FMLA: The FMLA can present difficult situations for employers when addressing remote work arrangements. Remote workplace arrangements make tracking the use of FMLA leave much more difficult, and time spent working from home cannot be counted against an employee's 12 weeks of FMLA leave. In addition, if an employer requires the employee to use paid first, at the onset of the approved FMLA leave, that paid leave cannot be docked for hours worked at home. Accordingly, with remote work arrangements, employers face a much more difficult task of determining hours used for approved FMLA leave and a greater risk of liability under the FMLA.
FLSA: The FLSA also presents risks for employers when employees are utilizing alternative work arrangements such as telecommuting. The FLSA does not specifically address alternative work arrangements and, as such, can be applicable to employees who work primarily from home. See Flexible Schedules, https://www.dol.gov/general/topic/workhours/flexibleschedules. Without the appropriate technology and defined rules for these employees, tracking an employee's hours can be difficult. This is especially true in situations where an employee alleges he or she has been misclassified as exempt.
Workers' Compensation: Employers may also be on the hook for work injuries sustained by employees while working from home. In 2011, a court in Oregon found that an employee who tripped over her dog while retrieving fabric samples from her garage was entitled to workers' compensation benefits. The holding was based on a finding that the employee was in the process of working for her employer at the time she was injured. The U.S. Department of Labor used a similar standard in providing guidance regarding whether Occupational Safety and Health Administration (OSHA) requirements apply to injuries sustained while working from home. See https://www.osha.gov/laws-regs/standardinterpretations/2009-03-30.

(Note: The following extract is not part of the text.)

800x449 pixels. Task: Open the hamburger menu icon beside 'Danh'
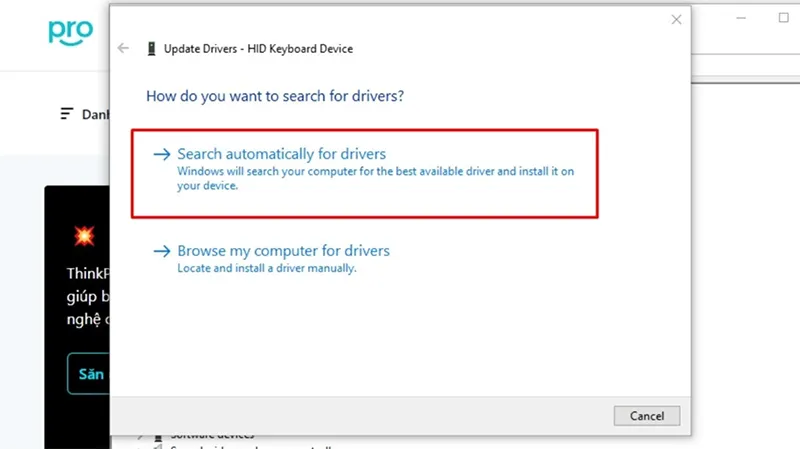67,114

Conclusion: Alternative work arrangements, and more specifically telecommuting arrangements, provide a number of benefits to both employees and employers. However, those benefits come with increased risks under many of the state and federal laws applicable to the employee/employer relationship. Whether such alternative work arrangements are beneficial to your company is a determination that cannot be made in this article. However, one thing is certain - managing these alternative work arrangements requires significant investment by an employer's human resources department and/or legal teams and should not be taken lightly.